ASSIGNMENT:
Set down each of the records below exactly as it reads. No pictures go into the copy.

MATERIAL FOR THIS TASK:
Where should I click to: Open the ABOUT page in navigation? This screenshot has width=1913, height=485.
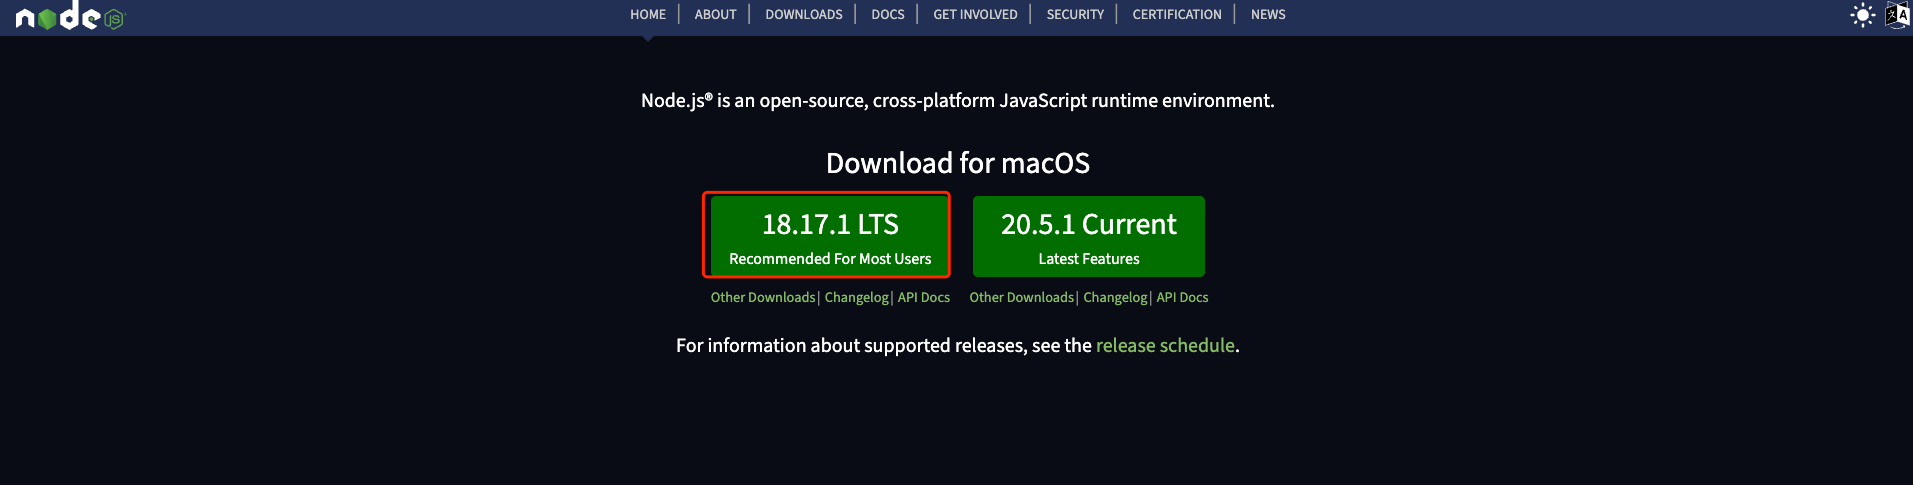tap(715, 15)
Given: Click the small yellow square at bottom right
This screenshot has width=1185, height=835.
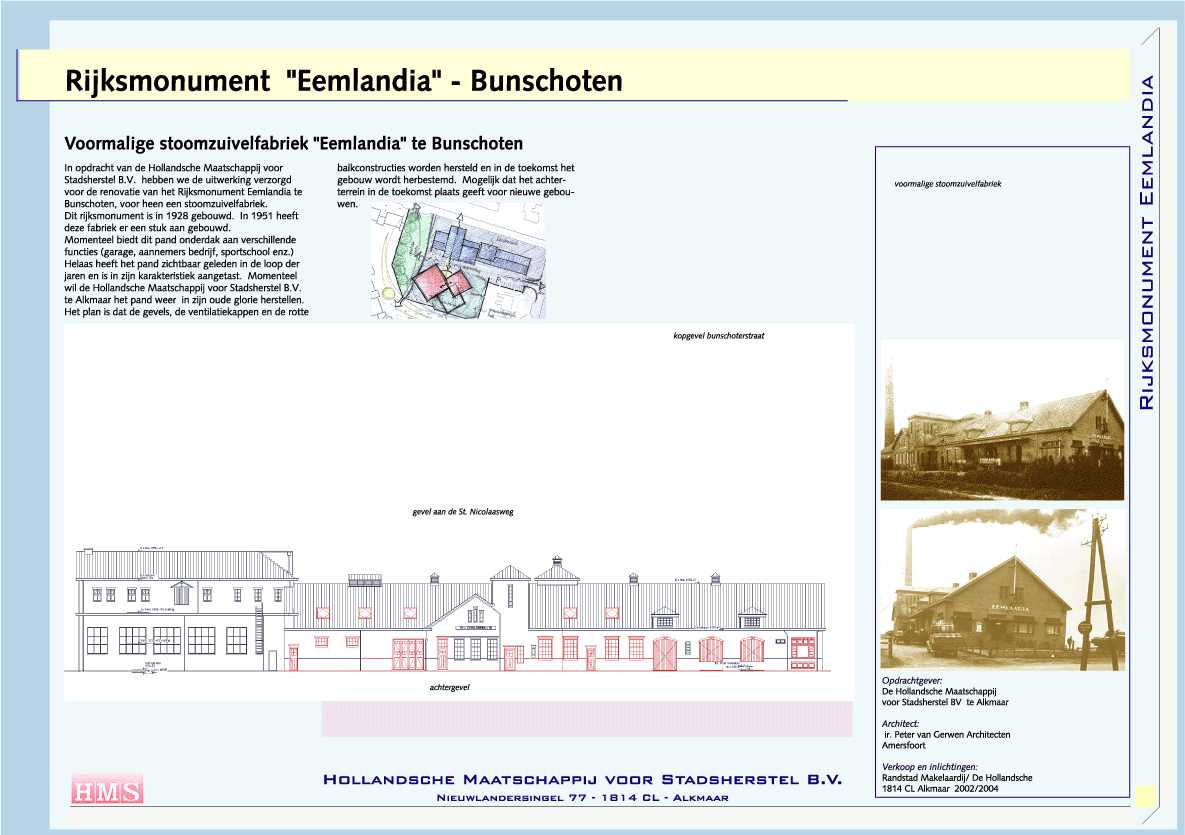Looking at the screenshot, I should click(1145, 794).
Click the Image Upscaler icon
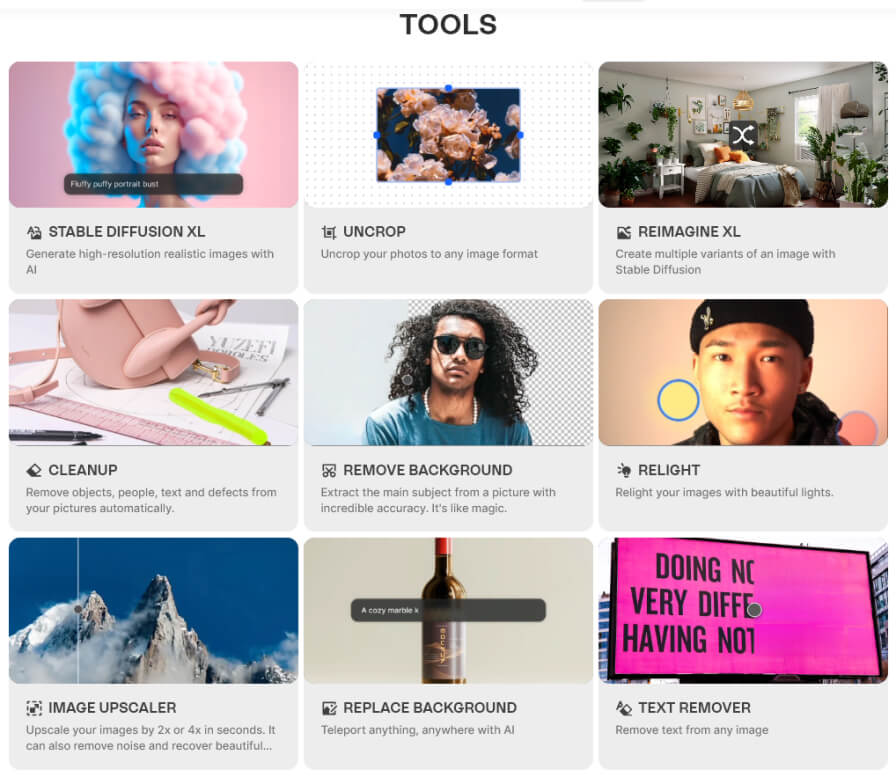 [34, 708]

REPLY:
Where should I click to: Open the ABOUT page in navigation? This screenshot has width=1913, height=485.
tap(715, 15)
Given: Click the small yellow square at bottom right
This screenshot has width=1185, height=835.
Looking at the screenshot, I should click(1145, 794).
Click the Image Upscaler icon
 [34, 708]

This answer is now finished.